UPDATE: I just tested this on my old 10.3 Mac... and the same thing happens! How long has this been the case? I could have sworn I've used 'locate' many times in the past and not seen other users' files. Hmm...
(OK, now onto the original post.)
One of the first things I noticed in Mac OS X 10.5 Leopard seems to be a bad change and I can't imagine why Apple made it. 'Locate' has worked fine since 10.0 came out over six years ago. (UPDATE part 2: seems I'm wrong--testing 'locate' on a 10.3 box shows the same insecure behavior--so I guess the only new thing is that they show the warning. This is so, so weird--I swear it didn't used to do that. I thought OS X just silently used 'slocate' like most Linux distros do.) Now that I've updated to 10.5, when I say
sudo /usr/libexec/locate.updatedb
it tells me
>>> WARNING
>>> Executing updatedb as root. This WILL reveal all filenames
>>> on your machine to all login users, which is a security risk.
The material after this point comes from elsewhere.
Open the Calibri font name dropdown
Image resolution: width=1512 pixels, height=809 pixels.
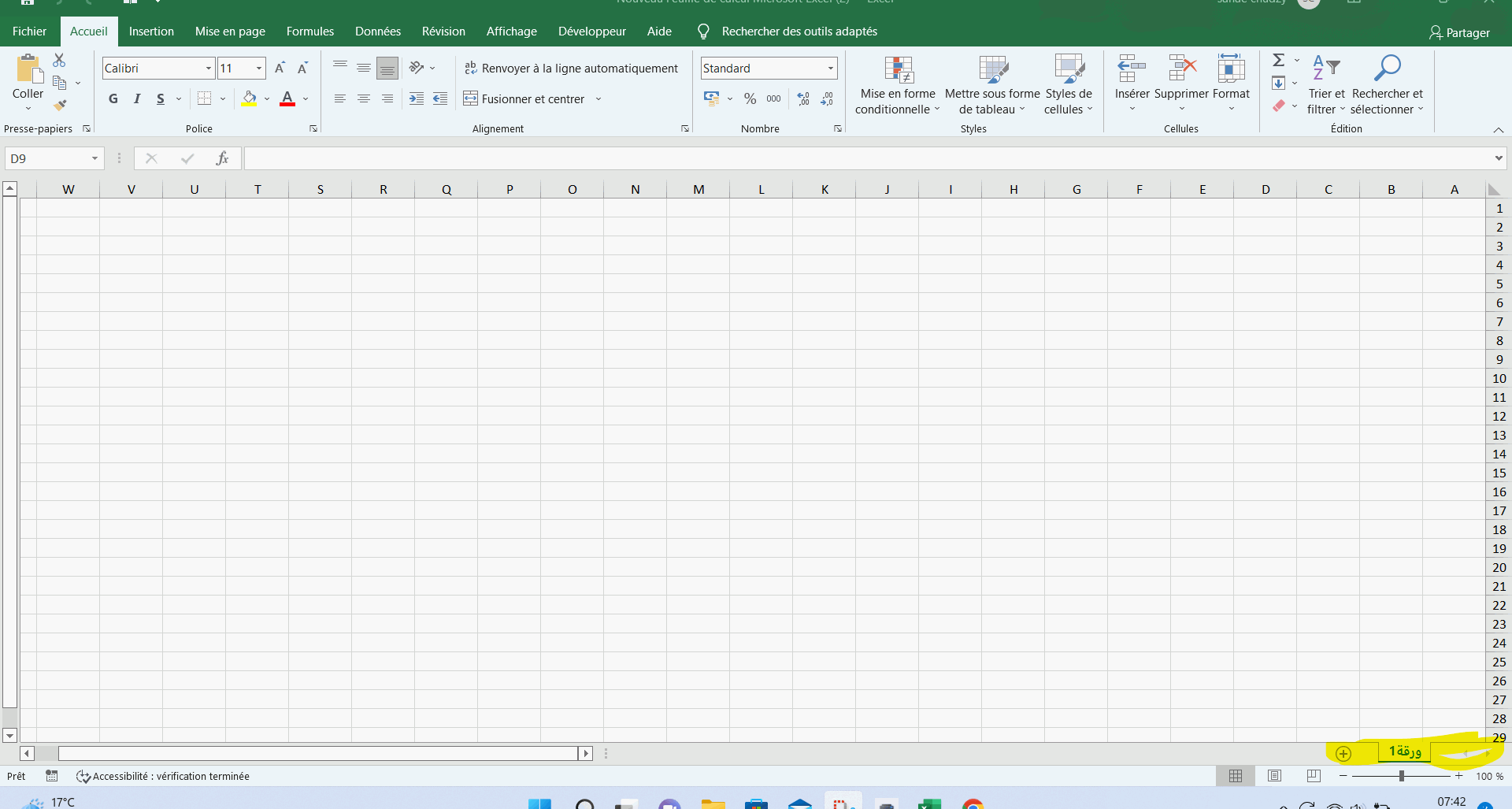(209, 69)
Sure enough, if I 'su -' to another user, create a file with a unique name, switch back to me, and 'locate' that file, it pops right up. Why?
An example:
omg5:~ brian$ locate abc123
omg5:~ brian$ su - admin
Password:
omg5:~ admin$ touch Desktop/abc123
(Note: I put it in 'Desktop' because that folder has '700' permissions.)
omg5:~ admin$ logout
omg5:~ brian$ sudo /usr/libexec/locate.updatedb
Password:
>>> WARNING
>>> Executing updatedb as root. This WILL reveal all filenames
>>> on your machine to all login users, which is a security risk.
omg5:~ brian$ locate abc123
/Users/admin/abc123
omg5:~ brian$
Note: this does not mean other users can read all these files, it just means that they can see that they exist, which is still a major security no-no.